By Selwyn Parker
DB Boss Brian Blake is champing at the bit to get on the road and participate with staff at grass-roots level.
Brian Blake has been stuck in his office for most of the last six months, chafing to get out on the road.
But he has been so engrossed in a strategy for expanding profits in a shrinking beer industry - "right-sizing to the market", he says - that he hasn't had the time.
But any day now, he plans to escape the office and practise what he calls "participative management". Blake is chief executive of DB Group, the perennial rival for Lion Nathan in a mainly two-horse race. Between them, the brewers still share 88 per cent of the market despite the proliferation of competition from boutique breweries, independent importers and the heavily discounting Melbourne's Carlton and United Breweries.
But, confounding the opponents of more liberal drinking laws who said that the wider availability of liquor would increase consumption, the beer market gets smaller every year despite the explosion of licences issued to brasseries, restaurants and bars.
Ten years ago beer consumption stood at 122 litres per capita a year; now it's about 84 litres a year.
This isn't as bad as it might seem for the brewers. Although we're drinking less, we're drinking differently. We either drink up or down.
That is, up to more expensive packaged brands like DB Group's Heineken and Amstel and Lion Nathan's Steinlager and Stella Artois, or down to your DB Draught and Lion Red.
Blake, who describes brands as "the heart and soul of DB Group", has been busying matching the company's resources so they are deployed where they are most effective in this contradictory environment. This realignment can be simply summarised: the biggest-earning brands attract fatter resources in the form of advertising and promotion, people, research and capital investment.

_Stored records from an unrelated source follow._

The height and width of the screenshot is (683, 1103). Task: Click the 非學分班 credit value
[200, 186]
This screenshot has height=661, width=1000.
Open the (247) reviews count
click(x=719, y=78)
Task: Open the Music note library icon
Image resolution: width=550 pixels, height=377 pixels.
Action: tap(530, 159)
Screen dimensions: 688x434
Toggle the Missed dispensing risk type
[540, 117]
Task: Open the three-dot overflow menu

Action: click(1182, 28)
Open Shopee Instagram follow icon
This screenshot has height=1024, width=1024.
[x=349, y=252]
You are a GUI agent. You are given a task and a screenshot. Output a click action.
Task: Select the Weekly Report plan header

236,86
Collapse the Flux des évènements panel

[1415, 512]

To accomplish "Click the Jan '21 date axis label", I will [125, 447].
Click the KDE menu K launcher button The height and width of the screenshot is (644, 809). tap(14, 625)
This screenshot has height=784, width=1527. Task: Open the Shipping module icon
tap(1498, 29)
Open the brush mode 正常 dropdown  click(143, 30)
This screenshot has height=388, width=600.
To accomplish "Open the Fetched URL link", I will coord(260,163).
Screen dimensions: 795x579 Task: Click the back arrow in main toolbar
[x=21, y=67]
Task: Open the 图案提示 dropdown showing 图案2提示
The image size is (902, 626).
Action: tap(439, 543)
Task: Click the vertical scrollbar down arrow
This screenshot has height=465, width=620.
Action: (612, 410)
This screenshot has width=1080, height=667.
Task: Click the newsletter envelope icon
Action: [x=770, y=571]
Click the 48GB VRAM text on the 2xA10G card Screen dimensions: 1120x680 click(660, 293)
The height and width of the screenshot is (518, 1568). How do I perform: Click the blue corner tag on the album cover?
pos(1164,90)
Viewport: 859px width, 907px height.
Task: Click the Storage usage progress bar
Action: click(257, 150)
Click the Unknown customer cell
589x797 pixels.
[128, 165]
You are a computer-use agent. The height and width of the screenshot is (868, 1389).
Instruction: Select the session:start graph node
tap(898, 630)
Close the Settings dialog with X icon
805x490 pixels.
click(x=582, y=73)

In this, Blake follows his former boss and brand manager par excellence, Erik Korthals Altes, who often said that discounting to win market share was a short-sighted strategy. "Price is often the most convenient way of achieving volume," Blake explains. "But with discounting you end up in a spiral. You destroy all the value in a brand."
With the nuts and bolts of the strategy screwed into place, it's time for participative management. For Blake, this is a hybrid of teamwork and bossmanship. You share ideas, but somebody has to make up their mind.
"Nobody has a mortgage on good ideas," he says. "But you have to be careful that you don't venture too far into consensus management.
"Senior management can't abdicate its responsibility to make key decisions."
Managing a brewing company is an all-round job that requires a good head for numbers, highly-tuned brand management skills, and the common touch. After that, it's all about the head-banging pursuit of market share.
Blake goes about the job in a similar way to the chief executive of his competitor, Lion Nathan's Sydney-based Gordon Cairns. Both have quick eyes, fit comfortably into the bonhomie of the hospitality business, and love a brand-bashing stoush. Indeed nothing engages their attention more completely than the issue of market share.
Also like Cairns, Blake sets considerable store on communication - the distribution system, if you like, of participative management. He organises this in several tiers.
Once each month, Blake heads a formal review with the eight key managers who report to him. He later sits down for a tete-a-tete with each manager individually to go over the results.
Every three months, he fronts up with all the senior managers in each division, one at a time. That's DB Breweries, Corbans, Allied Liquor Merchants, New Zealand Liquor. "In these meetings we try to spend less time on results and try to look forward," Blake explains.
And every six months, he spreads the participation wider in "focus forums" to DB Group's top 150 people. Blake would like to do more.
In the old days he would also launch himself into road shows - 22 of them every six months. He'd like to get back to that.
So much for the spoken word. Blake also corresponds regularly with the top 150 people through letters, memos and internal newsletters. And DB Group has its own newsletter.
The motive behind all this communicative effort is Blake's conviction that most of the good ideas come from the troops rather than the generals and DB Group isn't going to tap anything like its full potential unless all the employees buy in. "That's the real challenge," he says.